§ **Task details**
Update the part of the records that opens at the very start and closes with the line containing "Go back with": replace "map" with "minimap" and leave everything else unchanged.
----- Records
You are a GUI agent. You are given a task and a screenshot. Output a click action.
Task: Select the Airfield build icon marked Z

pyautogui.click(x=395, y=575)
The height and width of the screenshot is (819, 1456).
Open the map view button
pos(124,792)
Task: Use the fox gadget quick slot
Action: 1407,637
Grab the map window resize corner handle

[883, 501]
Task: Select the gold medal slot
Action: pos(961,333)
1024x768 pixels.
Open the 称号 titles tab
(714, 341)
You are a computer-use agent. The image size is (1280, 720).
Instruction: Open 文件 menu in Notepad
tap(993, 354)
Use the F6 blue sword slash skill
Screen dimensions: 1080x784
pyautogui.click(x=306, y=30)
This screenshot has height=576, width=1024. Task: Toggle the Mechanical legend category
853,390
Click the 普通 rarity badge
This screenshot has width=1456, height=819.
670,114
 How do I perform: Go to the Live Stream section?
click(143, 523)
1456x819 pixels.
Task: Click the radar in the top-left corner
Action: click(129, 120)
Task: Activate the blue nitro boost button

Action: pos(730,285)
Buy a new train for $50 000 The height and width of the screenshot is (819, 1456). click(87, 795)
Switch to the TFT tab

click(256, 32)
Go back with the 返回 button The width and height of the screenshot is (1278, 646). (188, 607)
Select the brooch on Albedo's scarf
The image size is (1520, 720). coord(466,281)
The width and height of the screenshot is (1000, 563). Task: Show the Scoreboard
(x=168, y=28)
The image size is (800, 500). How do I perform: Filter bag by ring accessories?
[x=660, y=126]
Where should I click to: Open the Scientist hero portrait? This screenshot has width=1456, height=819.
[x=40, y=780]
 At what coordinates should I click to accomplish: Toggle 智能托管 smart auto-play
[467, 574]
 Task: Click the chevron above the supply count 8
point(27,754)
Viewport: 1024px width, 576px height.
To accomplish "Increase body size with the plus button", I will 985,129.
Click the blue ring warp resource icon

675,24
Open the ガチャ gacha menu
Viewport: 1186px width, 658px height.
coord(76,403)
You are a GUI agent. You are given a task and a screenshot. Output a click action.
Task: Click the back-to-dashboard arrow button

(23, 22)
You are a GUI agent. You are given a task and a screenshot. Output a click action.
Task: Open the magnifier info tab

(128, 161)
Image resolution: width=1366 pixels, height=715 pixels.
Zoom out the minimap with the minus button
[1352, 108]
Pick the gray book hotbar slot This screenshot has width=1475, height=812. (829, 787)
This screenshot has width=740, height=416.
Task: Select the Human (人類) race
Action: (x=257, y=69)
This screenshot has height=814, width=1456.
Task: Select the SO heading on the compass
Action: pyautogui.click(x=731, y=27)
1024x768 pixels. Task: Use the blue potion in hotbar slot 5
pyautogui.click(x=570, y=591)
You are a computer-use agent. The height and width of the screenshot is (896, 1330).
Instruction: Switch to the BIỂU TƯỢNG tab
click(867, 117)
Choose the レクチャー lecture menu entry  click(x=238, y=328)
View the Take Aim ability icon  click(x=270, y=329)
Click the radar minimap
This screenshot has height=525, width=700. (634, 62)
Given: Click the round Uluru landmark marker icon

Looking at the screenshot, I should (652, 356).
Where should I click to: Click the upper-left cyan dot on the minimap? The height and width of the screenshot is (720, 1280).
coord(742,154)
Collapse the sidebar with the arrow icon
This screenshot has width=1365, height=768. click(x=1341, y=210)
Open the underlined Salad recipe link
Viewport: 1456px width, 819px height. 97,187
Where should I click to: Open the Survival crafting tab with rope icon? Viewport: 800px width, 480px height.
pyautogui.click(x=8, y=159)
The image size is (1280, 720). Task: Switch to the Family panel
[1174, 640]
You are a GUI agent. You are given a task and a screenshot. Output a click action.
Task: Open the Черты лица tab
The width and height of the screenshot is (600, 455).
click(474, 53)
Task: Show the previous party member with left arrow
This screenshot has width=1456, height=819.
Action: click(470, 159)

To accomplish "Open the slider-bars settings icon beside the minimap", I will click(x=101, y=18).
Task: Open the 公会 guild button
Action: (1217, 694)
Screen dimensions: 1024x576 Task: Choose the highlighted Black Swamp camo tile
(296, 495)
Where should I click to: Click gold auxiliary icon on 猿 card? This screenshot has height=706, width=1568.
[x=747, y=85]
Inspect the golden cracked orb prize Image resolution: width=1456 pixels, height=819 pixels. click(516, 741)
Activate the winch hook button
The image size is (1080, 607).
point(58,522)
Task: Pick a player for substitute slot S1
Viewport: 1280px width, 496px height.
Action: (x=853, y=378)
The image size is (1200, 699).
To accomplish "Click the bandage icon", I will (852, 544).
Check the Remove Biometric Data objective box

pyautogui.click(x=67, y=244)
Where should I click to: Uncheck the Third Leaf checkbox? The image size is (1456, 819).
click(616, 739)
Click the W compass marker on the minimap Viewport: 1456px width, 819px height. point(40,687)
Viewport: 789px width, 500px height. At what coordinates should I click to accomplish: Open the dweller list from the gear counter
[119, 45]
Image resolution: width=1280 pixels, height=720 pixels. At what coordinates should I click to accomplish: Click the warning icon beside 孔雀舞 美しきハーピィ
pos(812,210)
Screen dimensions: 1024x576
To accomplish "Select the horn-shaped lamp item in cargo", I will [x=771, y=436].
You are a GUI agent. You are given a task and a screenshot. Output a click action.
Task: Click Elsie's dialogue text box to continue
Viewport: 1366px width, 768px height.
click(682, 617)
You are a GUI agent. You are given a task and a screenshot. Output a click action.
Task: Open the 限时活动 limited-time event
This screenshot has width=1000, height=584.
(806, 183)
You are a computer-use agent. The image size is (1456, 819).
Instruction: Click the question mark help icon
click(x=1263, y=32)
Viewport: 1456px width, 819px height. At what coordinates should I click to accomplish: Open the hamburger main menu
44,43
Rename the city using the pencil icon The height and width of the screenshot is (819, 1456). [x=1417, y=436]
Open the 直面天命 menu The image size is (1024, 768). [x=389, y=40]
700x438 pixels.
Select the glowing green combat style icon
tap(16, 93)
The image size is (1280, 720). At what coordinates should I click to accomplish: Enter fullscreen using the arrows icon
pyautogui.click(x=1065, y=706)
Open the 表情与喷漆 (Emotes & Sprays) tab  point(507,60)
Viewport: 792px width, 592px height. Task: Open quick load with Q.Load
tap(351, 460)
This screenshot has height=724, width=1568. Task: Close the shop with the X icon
----------
§ **Correct answer**
You are a GUI agent. You are given a task and a screenshot. Output a click action.
Task: Select the Airfield build icon marked Z

pyautogui.click(x=395, y=575)
The height and width of the screenshot is (819, 1456).
Open the minimap view button
pos(124,792)
Task: Use the fox gadget quick slot
Action: 1407,637
Grab the minimap window resize corner handle

[883, 501]
Task: Select the gold medal slot
Action: pos(961,333)
1024x768 pixels.
Open the 称号 titles tab
(714, 341)
You are a computer-use agent. The image size is (1280, 720).
Instruction: Open 文件 menu in Notepad
tap(993, 354)
Use the F6 blue sword slash skill
Screen dimensions: 1080x784
pyautogui.click(x=306, y=30)
This screenshot has height=576, width=1024. Task: Toggle the Mechanical legend category
853,390
Click the 普通 rarity badge
This screenshot has width=1456, height=819.
670,114
 How do I perform: Go to the Live Stream section?
click(143, 523)
1456x819 pixels.
Task: Click the radar in the top-left corner
Action: click(129, 120)
Task: Activate the blue nitro boost button

Action: pos(730,285)
Buy a new train for $50 000 The height and width of the screenshot is (819, 1456). click(87, 795)
Switch to the TFT tab

click(256, 32)
Go back with the 返回 button The width and height of the screenshot is (1278, 646). (188, 607)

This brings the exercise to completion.